Give the count of lines in the data that include the string "will", with no added remarks.

= INPUT DATA =
= = = = = = =

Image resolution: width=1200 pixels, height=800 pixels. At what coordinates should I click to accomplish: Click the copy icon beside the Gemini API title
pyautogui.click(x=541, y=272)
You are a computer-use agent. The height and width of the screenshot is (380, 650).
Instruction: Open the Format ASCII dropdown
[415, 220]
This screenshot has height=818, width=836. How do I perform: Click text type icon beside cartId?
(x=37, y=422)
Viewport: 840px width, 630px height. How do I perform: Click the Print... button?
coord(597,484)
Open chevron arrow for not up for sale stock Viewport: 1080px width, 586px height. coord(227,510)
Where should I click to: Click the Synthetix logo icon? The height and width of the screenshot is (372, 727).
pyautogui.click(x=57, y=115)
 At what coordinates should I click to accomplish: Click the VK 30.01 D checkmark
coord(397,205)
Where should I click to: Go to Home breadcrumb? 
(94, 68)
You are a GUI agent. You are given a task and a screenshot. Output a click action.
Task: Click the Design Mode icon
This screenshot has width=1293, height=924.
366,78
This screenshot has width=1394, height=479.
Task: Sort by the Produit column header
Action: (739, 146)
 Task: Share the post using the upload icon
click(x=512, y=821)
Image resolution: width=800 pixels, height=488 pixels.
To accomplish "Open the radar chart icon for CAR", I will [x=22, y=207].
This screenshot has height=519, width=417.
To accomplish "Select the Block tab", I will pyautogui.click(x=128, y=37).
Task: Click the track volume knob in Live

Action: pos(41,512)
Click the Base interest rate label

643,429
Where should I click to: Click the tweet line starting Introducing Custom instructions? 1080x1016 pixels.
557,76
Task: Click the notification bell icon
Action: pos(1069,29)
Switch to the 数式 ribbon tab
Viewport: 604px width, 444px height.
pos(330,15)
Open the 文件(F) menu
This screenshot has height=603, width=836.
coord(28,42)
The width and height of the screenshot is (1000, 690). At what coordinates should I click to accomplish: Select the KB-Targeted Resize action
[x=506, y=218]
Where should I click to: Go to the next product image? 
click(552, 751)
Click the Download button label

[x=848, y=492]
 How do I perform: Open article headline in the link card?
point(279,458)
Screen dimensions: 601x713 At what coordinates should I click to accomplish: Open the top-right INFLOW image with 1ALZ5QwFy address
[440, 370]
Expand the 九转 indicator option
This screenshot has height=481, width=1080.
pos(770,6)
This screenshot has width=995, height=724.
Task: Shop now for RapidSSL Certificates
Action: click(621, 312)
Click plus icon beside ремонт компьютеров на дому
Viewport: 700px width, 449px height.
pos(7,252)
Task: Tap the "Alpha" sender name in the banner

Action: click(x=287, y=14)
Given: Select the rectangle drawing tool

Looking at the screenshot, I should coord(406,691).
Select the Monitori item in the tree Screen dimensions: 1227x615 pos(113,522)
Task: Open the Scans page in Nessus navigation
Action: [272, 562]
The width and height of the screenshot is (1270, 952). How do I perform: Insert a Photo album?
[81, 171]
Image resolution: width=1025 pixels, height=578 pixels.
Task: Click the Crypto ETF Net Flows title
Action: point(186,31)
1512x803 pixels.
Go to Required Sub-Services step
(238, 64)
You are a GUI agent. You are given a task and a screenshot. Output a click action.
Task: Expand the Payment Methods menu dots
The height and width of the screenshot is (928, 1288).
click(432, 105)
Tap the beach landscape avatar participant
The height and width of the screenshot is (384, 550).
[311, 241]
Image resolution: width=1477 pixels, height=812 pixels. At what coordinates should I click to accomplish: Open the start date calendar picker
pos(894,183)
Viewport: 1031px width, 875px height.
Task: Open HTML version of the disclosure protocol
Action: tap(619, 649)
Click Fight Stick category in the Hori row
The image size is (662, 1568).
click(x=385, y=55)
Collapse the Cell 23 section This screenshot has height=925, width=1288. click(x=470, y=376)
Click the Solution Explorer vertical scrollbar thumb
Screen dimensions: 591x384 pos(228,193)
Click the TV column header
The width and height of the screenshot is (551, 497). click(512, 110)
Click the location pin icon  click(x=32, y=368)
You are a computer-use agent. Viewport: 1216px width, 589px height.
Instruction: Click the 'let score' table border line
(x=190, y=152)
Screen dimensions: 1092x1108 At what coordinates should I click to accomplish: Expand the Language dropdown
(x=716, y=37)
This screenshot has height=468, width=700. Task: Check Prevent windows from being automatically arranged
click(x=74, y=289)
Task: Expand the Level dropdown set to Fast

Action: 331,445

= = = = = = =

= RESULT BELOW =
2